Steve Stephens, yang menyiarkan kejahatan yang dilakukannya, mengaku telah membunuh 13 orang dan masih akan terus membunuh. Hak atas foto Reuters
Image caption Steve Stephens menyiarkan aksinya melalui Facebook.

Seorang pria yang diduga membunuh secara acak dan menyiarkannya melalui Facebook tewas akibat bunuh diri setelah mobilnya berputar karena dikejar polisi.

Steve Stephens dikenali oleh karyawan restoran McDonald's di Pennsylvania saat memesan makanan lewat lajur khusus mobil. Sang karyawan kemudian sontak menghubungi layanan darurat 911.

Polisi lalu mengejar Stephens sejauh lebih dari tiga kilometer. Ketika mobil polisi tepat berada di belakang mobil Stephens, polisi menabrakkan bemper sehingga kendaraan yang dikemudian Stephens berputar tak terkendali.

"Selagi mobil berputar, Stephens mencabut pistolnya dan menembak dirinya sendiri di bagian kepala," sebut pernyataan kepolisian Pennsylvania.

Dalam peristiwa itu, tiada orang lain yang cedera dan Stephens dinyatakan tewas di tempat, kata Kepala Kepolisian Cleveland, Calvin Williams.

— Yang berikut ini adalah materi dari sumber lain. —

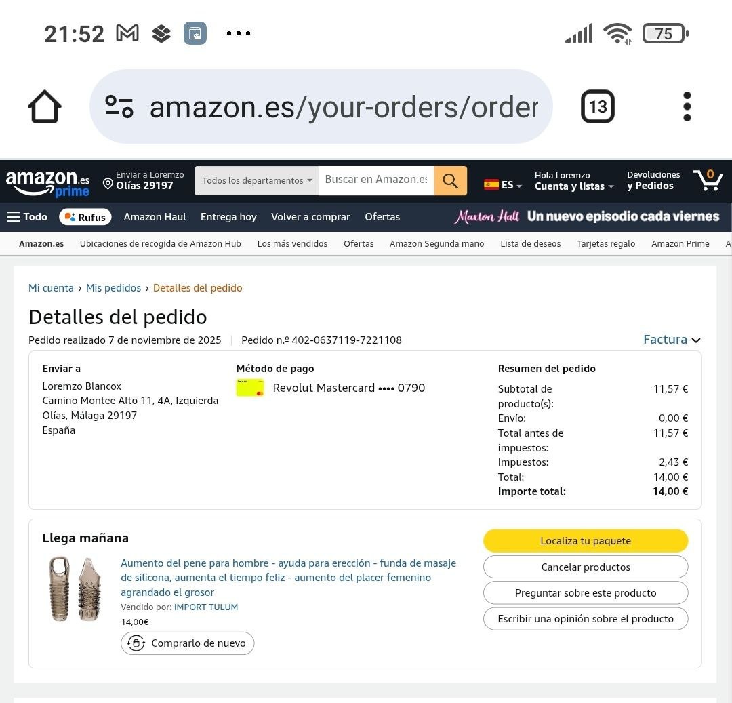
Task: Select Los más vendidos tab
Action: [x=292, y=243]
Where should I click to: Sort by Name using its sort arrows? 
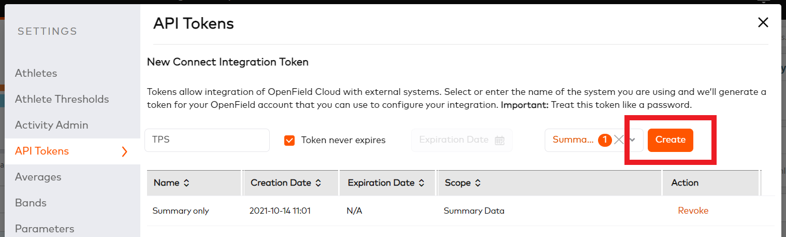186,183
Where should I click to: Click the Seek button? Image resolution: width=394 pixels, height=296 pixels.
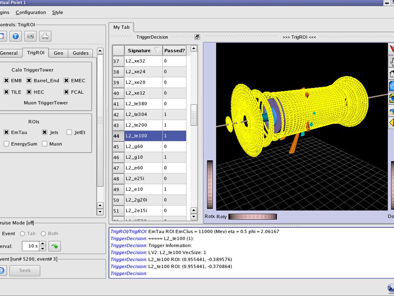25,271
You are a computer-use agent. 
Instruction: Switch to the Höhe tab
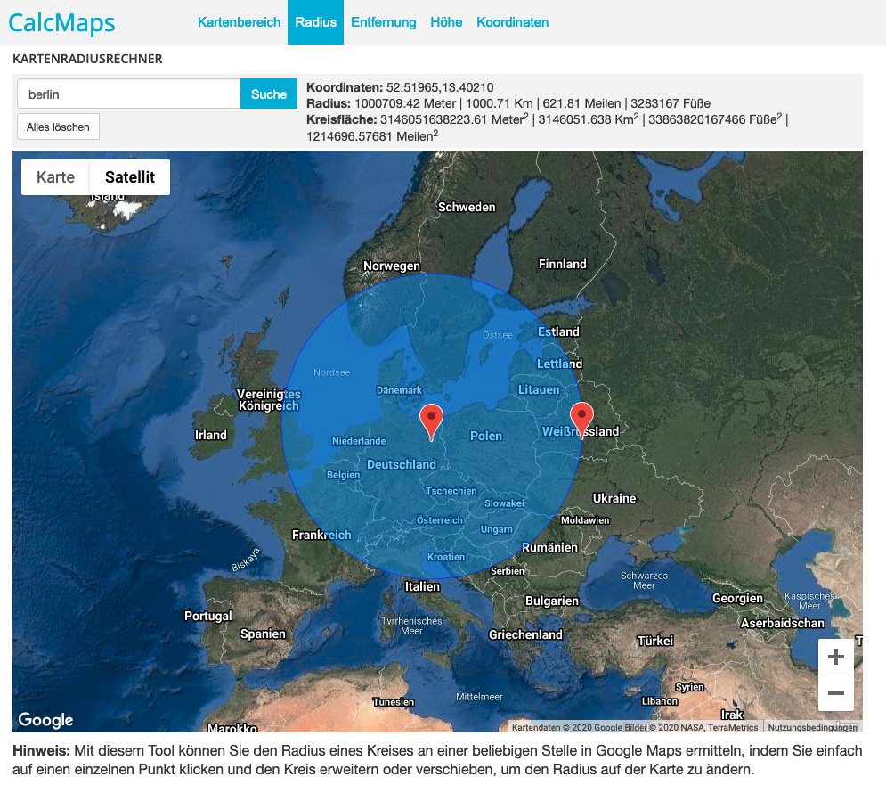point(445,22)
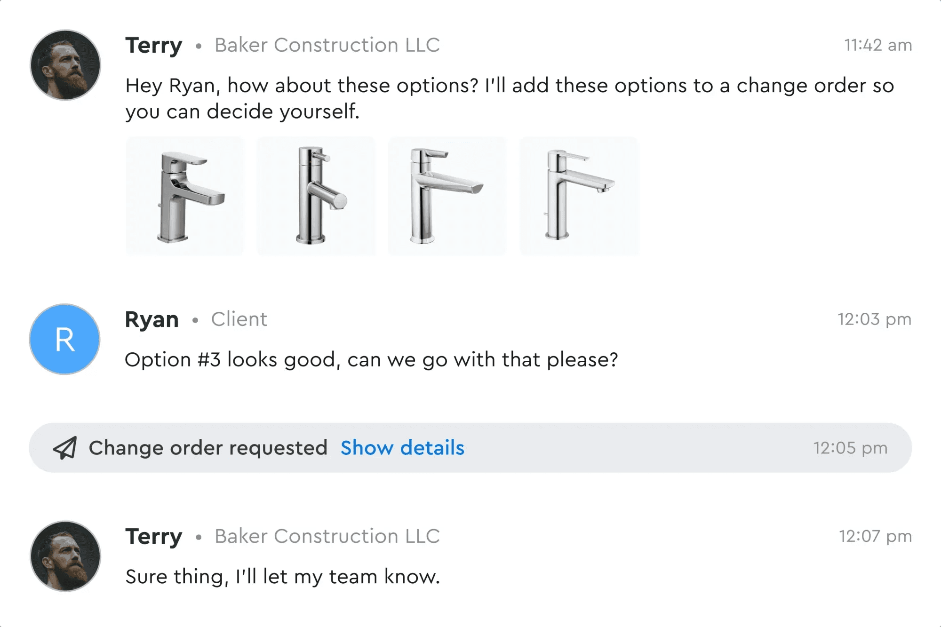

Hak atas foto @Repairerofthebr
Image caption Mendiang Robert Godwin saat berpose bersama putrinya, Debbie Godwin, pada 2015 lalu.

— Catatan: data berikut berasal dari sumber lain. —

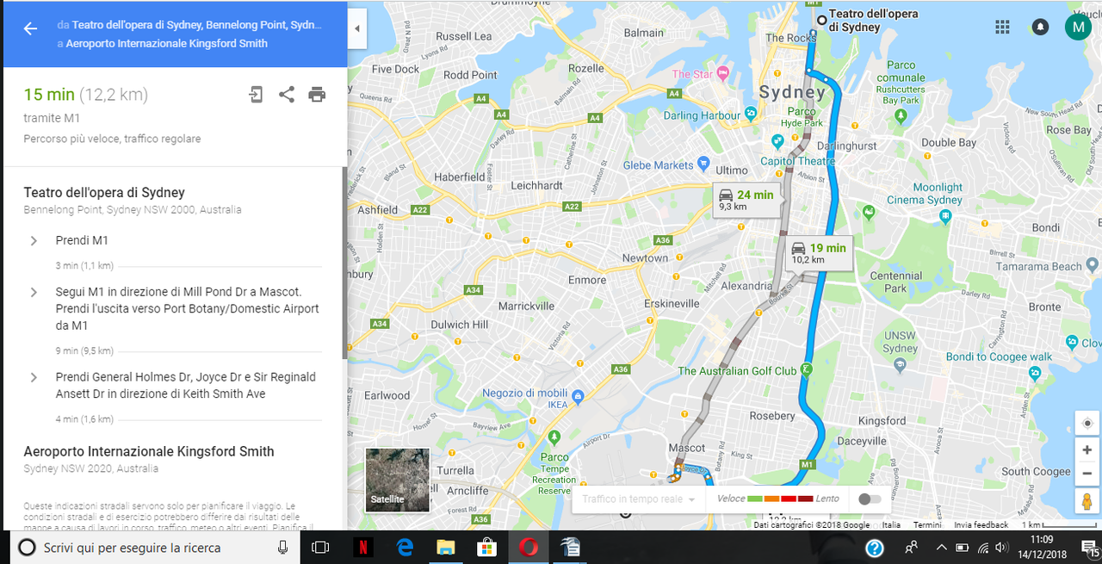Show my location on the map
Screen dimensions: 1102x564
1087,424
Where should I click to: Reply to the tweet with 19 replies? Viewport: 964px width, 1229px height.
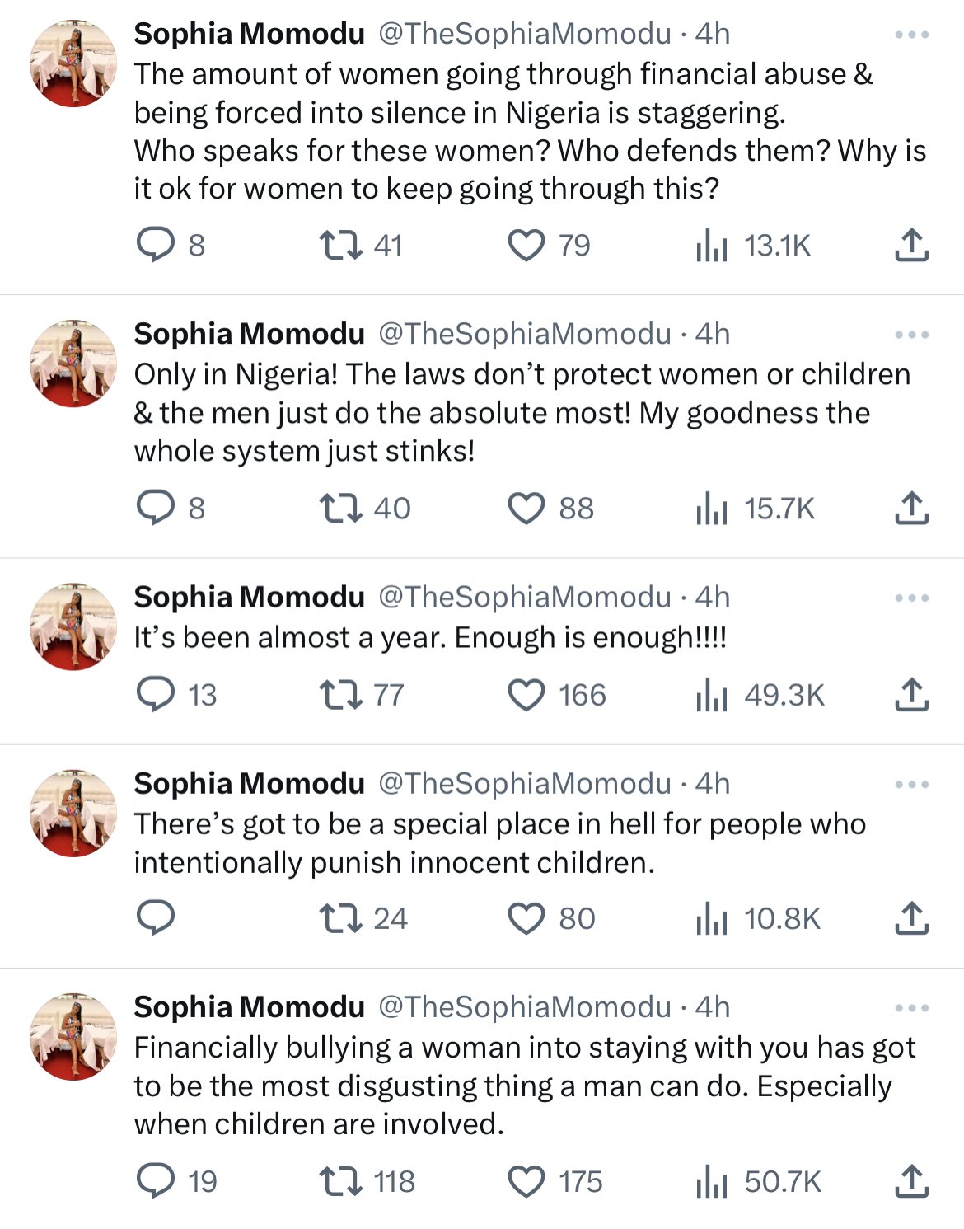pos(156,1182)

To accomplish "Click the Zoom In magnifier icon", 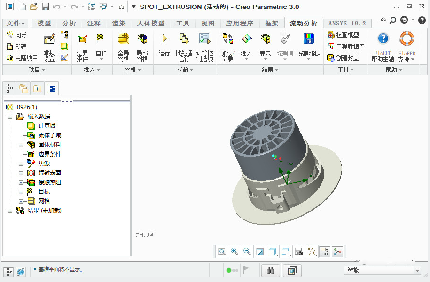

Selama beberapa hari terakhir, Stephens berstatus buronan sejak diduga membunuh Robert Godwin selagi pria berusia 74 tahun itu berjalan ke rumahnya seusai merayakan Paskah di Cleveland, pada Minggu (16/04).

Aksi tersebut disiarkan Stephens secara langsung lewat Facebook. Stephens mengatakan dalam sebuah posting video terpisah bahwa ia telah membunuh 13 orang dan sedang berusaha untuk membunuh lebih banyak lagi.

Usai melakukan aksinya, Stephens langsung kabur dari kejaran polisi.